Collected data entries
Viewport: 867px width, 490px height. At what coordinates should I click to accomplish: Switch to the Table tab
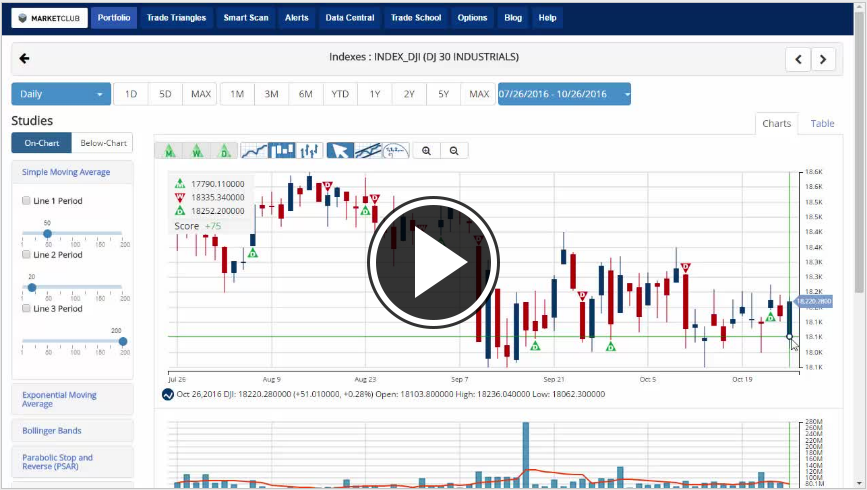click(822, 124)
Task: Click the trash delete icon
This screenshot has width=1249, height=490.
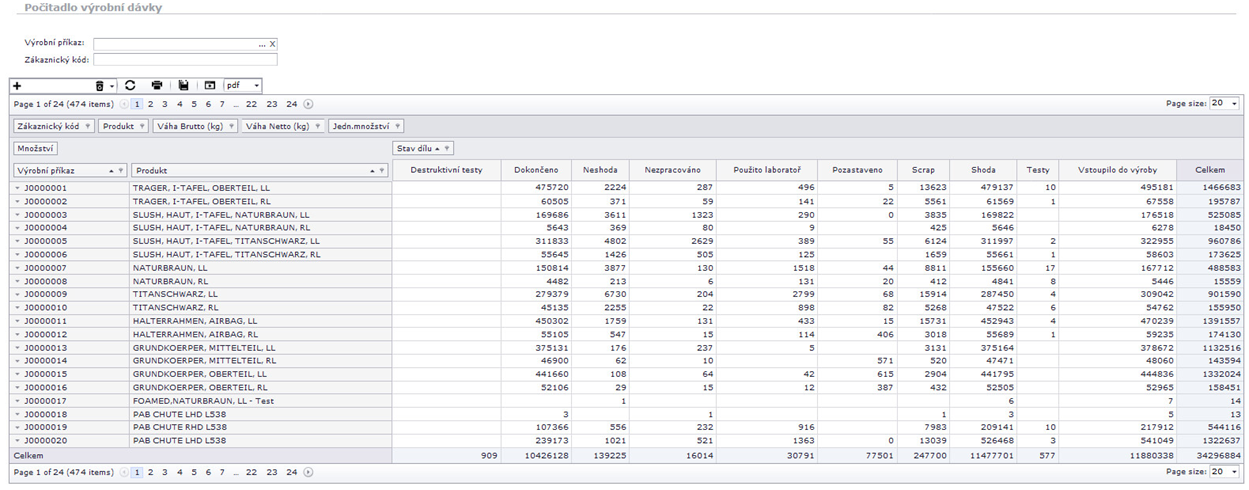Action: 99,86
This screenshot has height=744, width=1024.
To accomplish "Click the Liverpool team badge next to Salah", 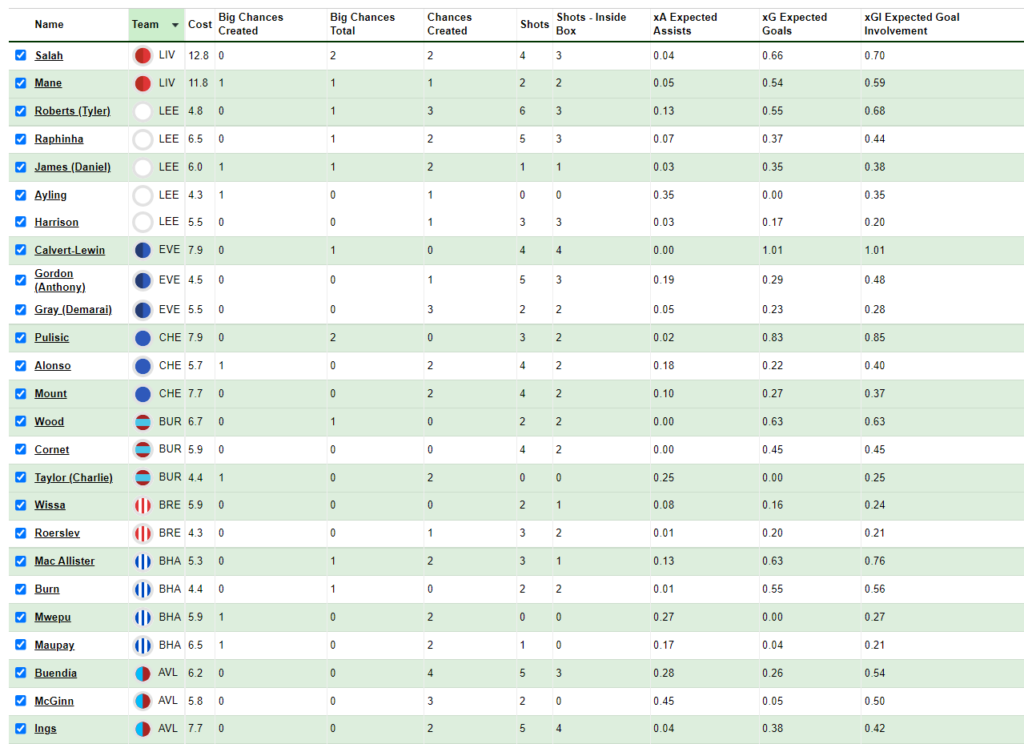I will point(143,55).
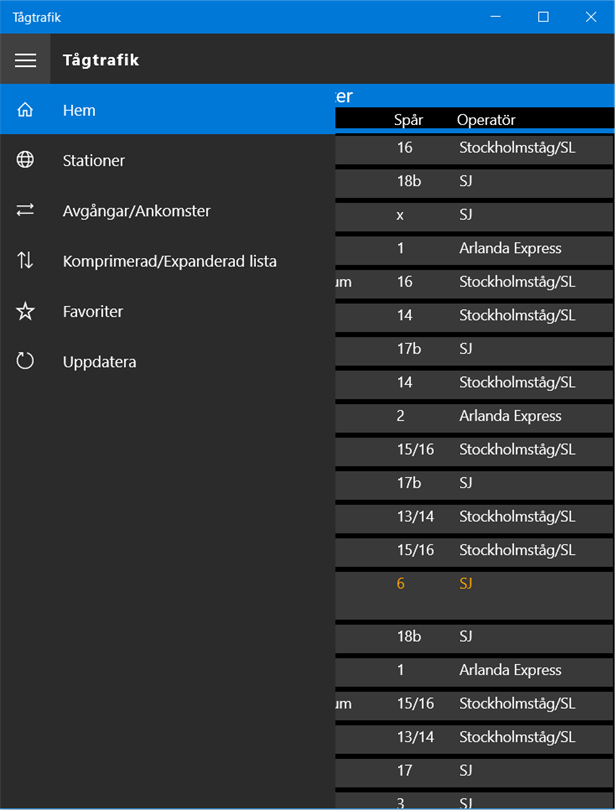Click the Uppdatera refresh icon
Screen dimensions: 615x810
coord(25,362)
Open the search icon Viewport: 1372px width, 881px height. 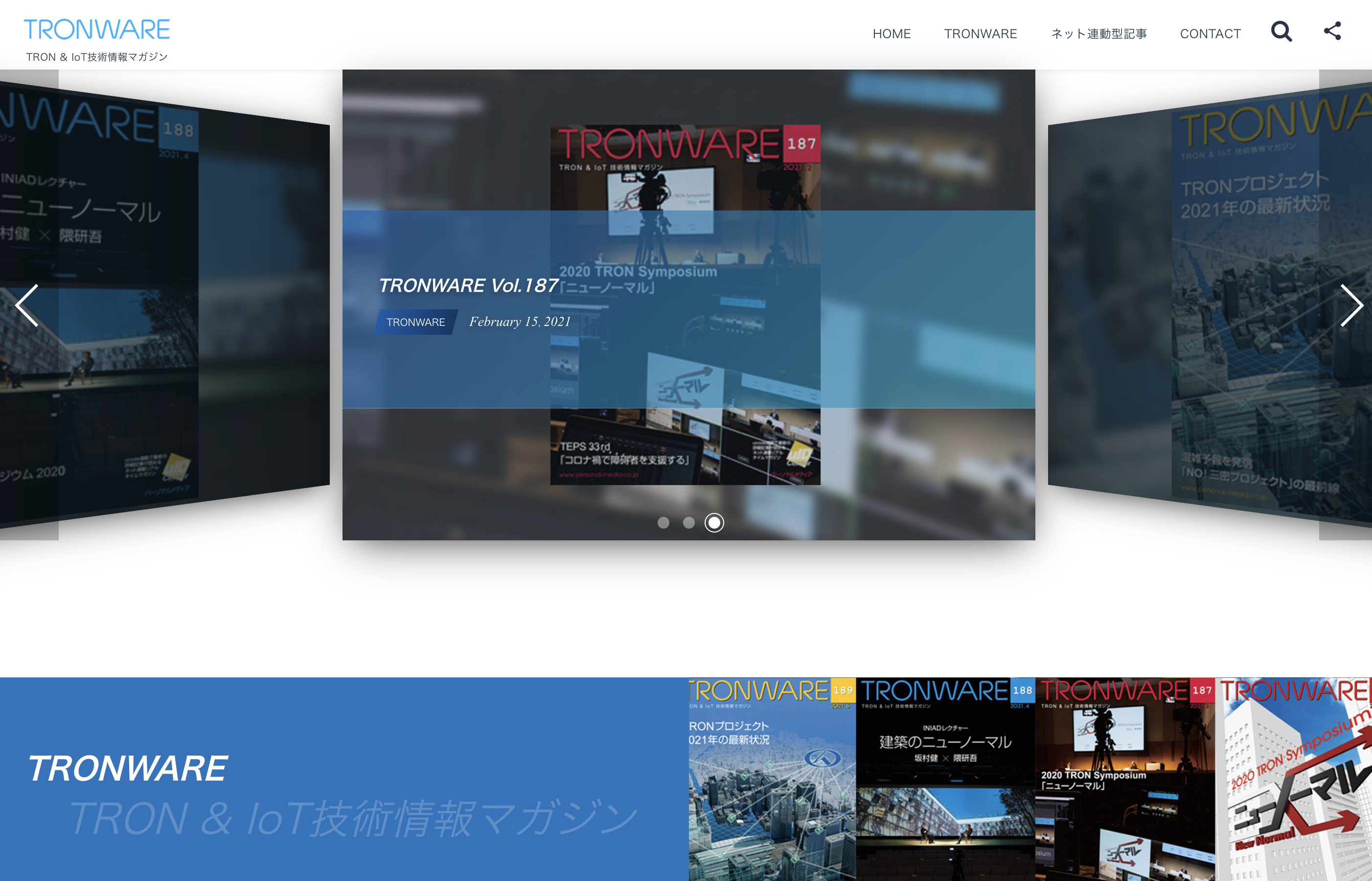[1282, 33]
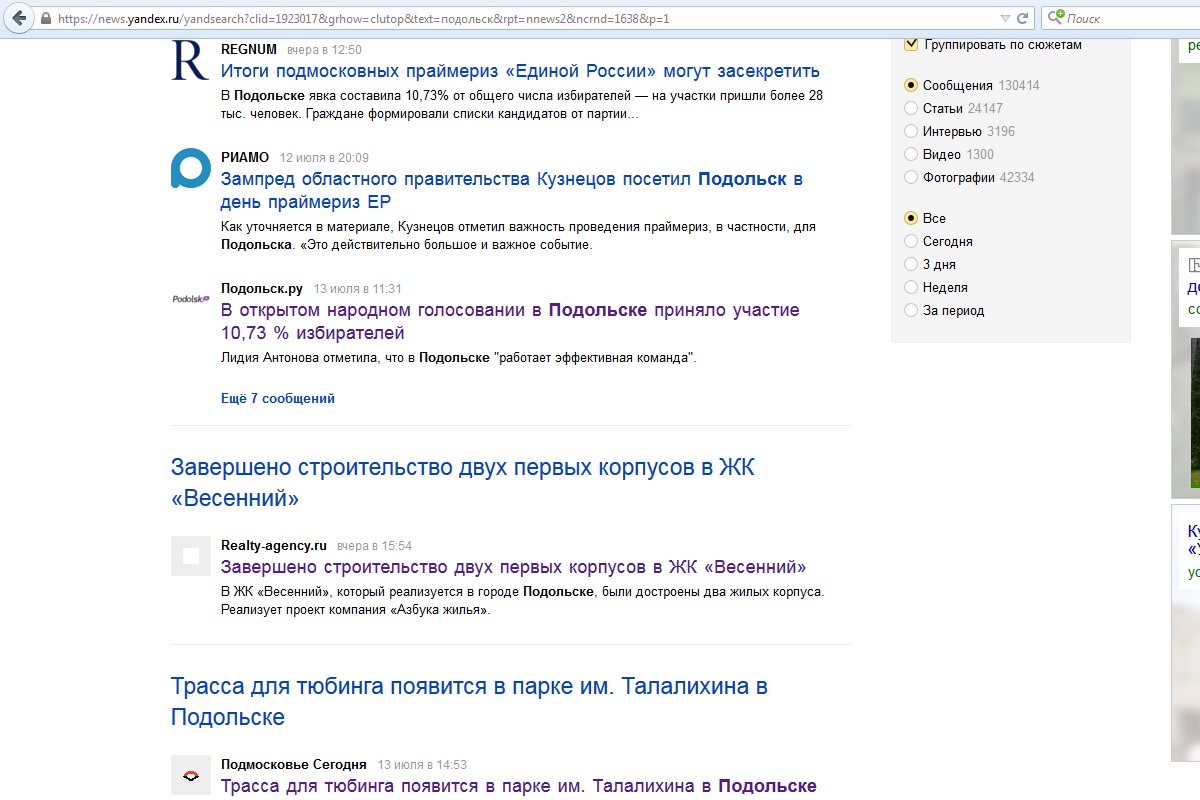Click the Подмосковье Сегодня source icon
This screenshot has width=1200, height=800.
pyautogui.click(x=190, y=775)
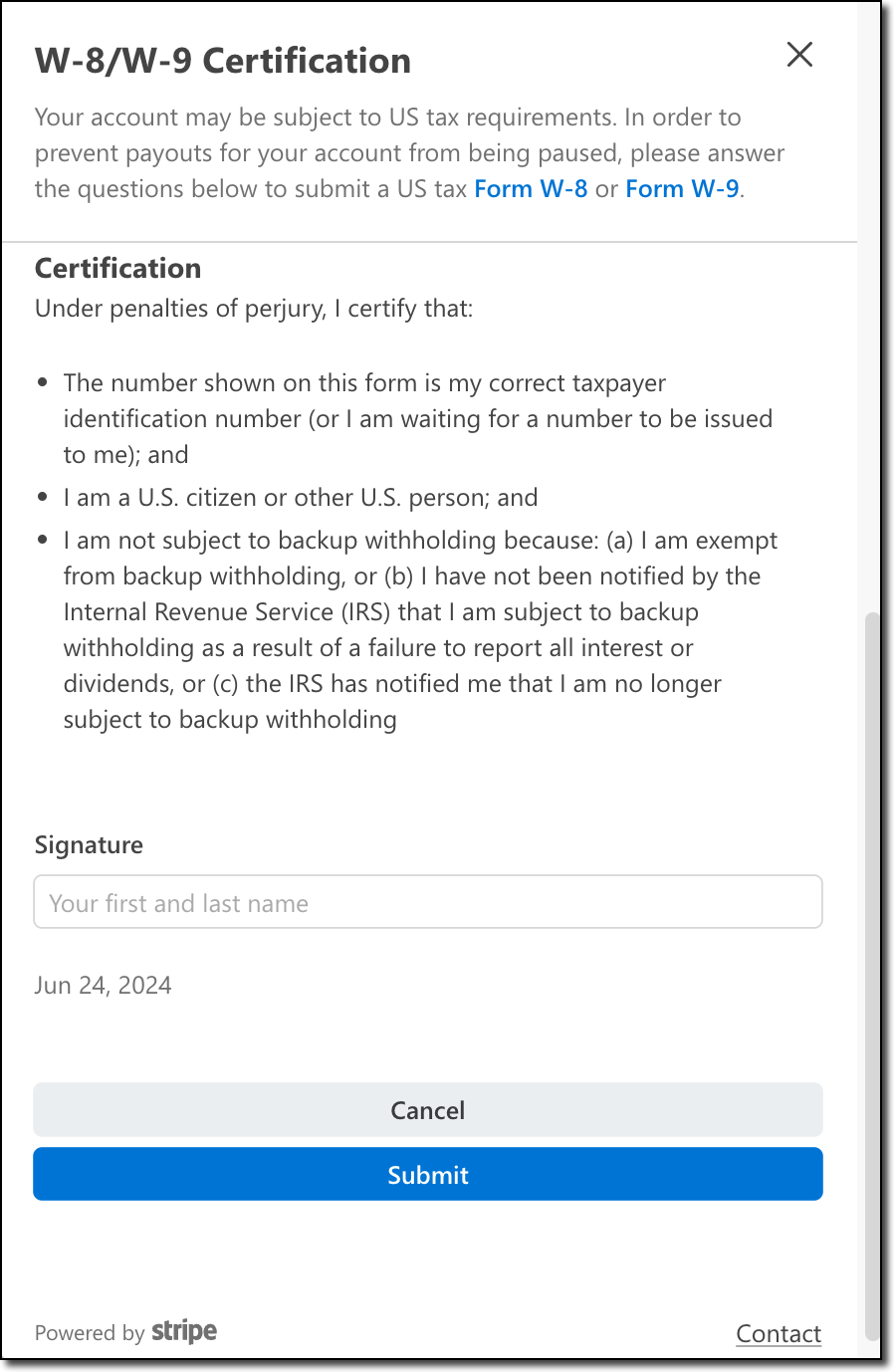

*Problem description*
Reproduce the records exactly, starting with their first line and ending with the line that contains "This screenshot has height=744, width=1024.", though pictures should be dropped.

*Exercise output*
Viewport: 867px width, 490px height. At what coordinates should I click to accomplish: Switch to the Table tab
click(822, 124)
Task: Click the trash delete icon
This screenshot has width=1249, height=490.
Action: 99,86
This screenshot has height=744, width=1024.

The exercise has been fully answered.